Resignation und das folgende, leider nicht angesagte Werk, erinnerten stark an Johannes Brahms Intermezzi und J. S. Bachs Zweistimmige Inventionen. Auffallend, dass Mehldau das One Finger Play bevorzugt, nie akkordisch spielt, und man immer den Eindruck hat, er suche nach neuen Architekturen, nach neuen, in Töne gefasste Formen. Mal in tiefer Meditation und dann wieder in aufmerksamer Kommunikation mit seinen Mitstreitern. Mitstreiter deshalb, weil man spürt, dass alle drei eigene Interpretationen bevorzugen, immer aber nach einer musikalischen Synthese suchen.

Brad Mehldau, Felix Moseholm, Jorge Rossy 
in der Alten Oper Frankfurt (Foto: H.boscaiolo)

Young and Foolish

Ein Standard von George Gershwin Long ago and far away, sehr virtuos und einem ungewöhnlichen Solo des Schlagzeugers Jorge Rossy, eines, das immer wieder durch Klavier und Kontrabass unterbrochen wurde, mit oktavierendem Finale, sowie eine Eigenkomposition Young and Foolish, ein Song mit selbst verfasstem Liedtext, rundeten das offizielle Programm ab.
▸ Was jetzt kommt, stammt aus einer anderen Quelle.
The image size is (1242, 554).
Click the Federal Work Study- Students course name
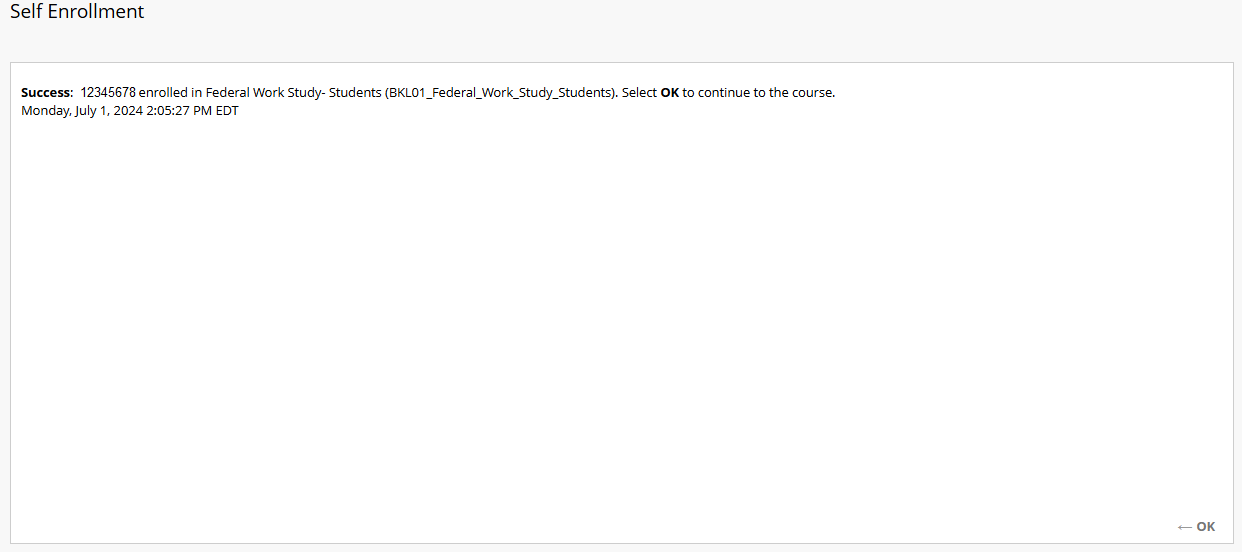pyautogui.click(x=293, y=93)
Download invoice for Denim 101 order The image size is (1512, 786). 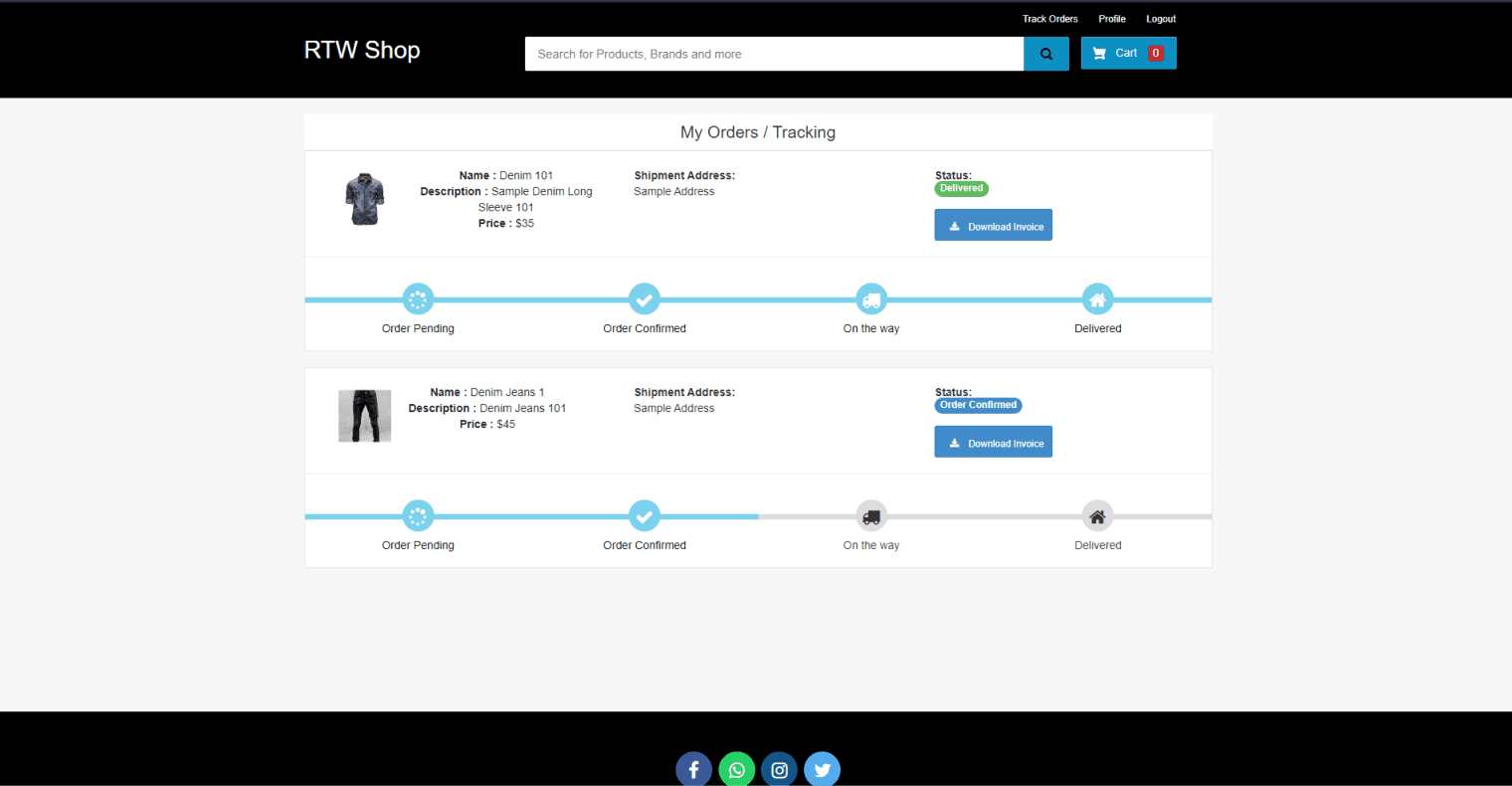click(x=993, y=226)
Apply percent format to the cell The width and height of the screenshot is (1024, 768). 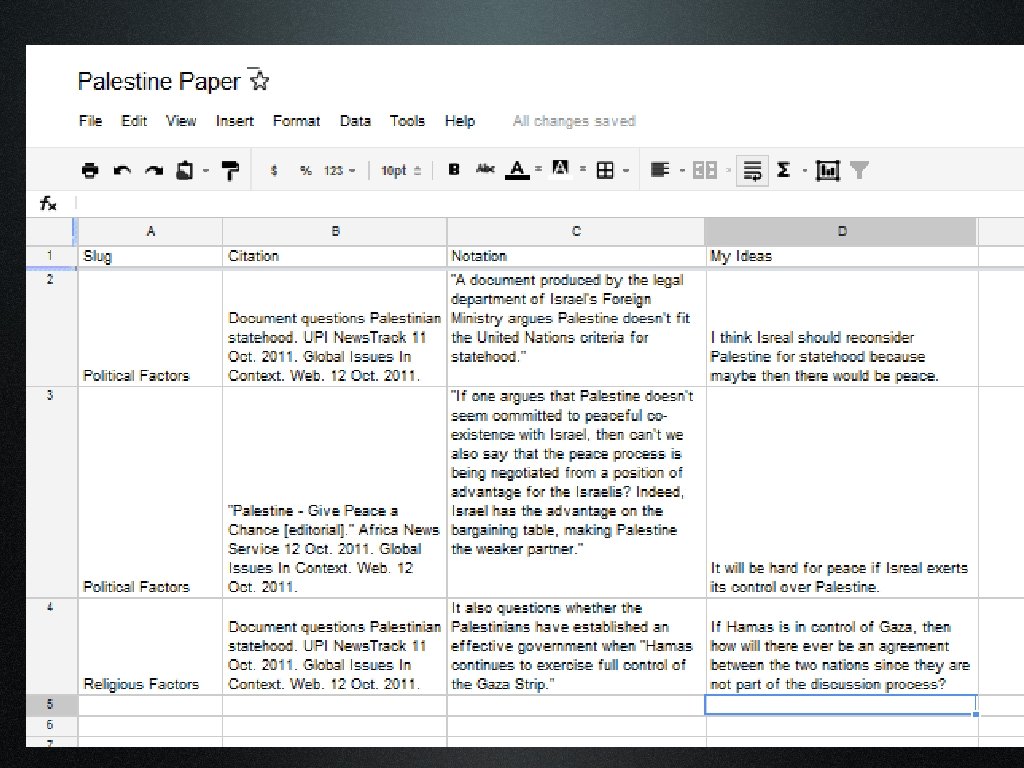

Der Text steht im Zusammenhang mit der Corona-Krise, mit Isolation und ihren menschlichen Folgen, wie er selbst sagt. An dieser Stelle vielleicht die Schlussstrophe:

„We were foolish, one day we fell in love

Now we wonder what we were dreaming of

Smiling in the sunlight, laughing in the rain,

I wish that we were young and foolish again.“ (Text sic.)

Natürlich wurde nicht gesungen. Das Publikum allerdings tobte und verlangte nach mehr.

Mit zwei Zugaben, einmal House on Hill und Nobody else but me, zwei Songs, die durchaus in jeder Jazz Bar Platz gehabt hätten, verabschiedete sich das Brad Mehldau Trio auf sympathische und coole Weise. Ein Trio, das seine Anhänger hat, zu Recht, das aber, meines Erachtens, zumindest an diesem Abend nicht unbedingt vom Hocker riss.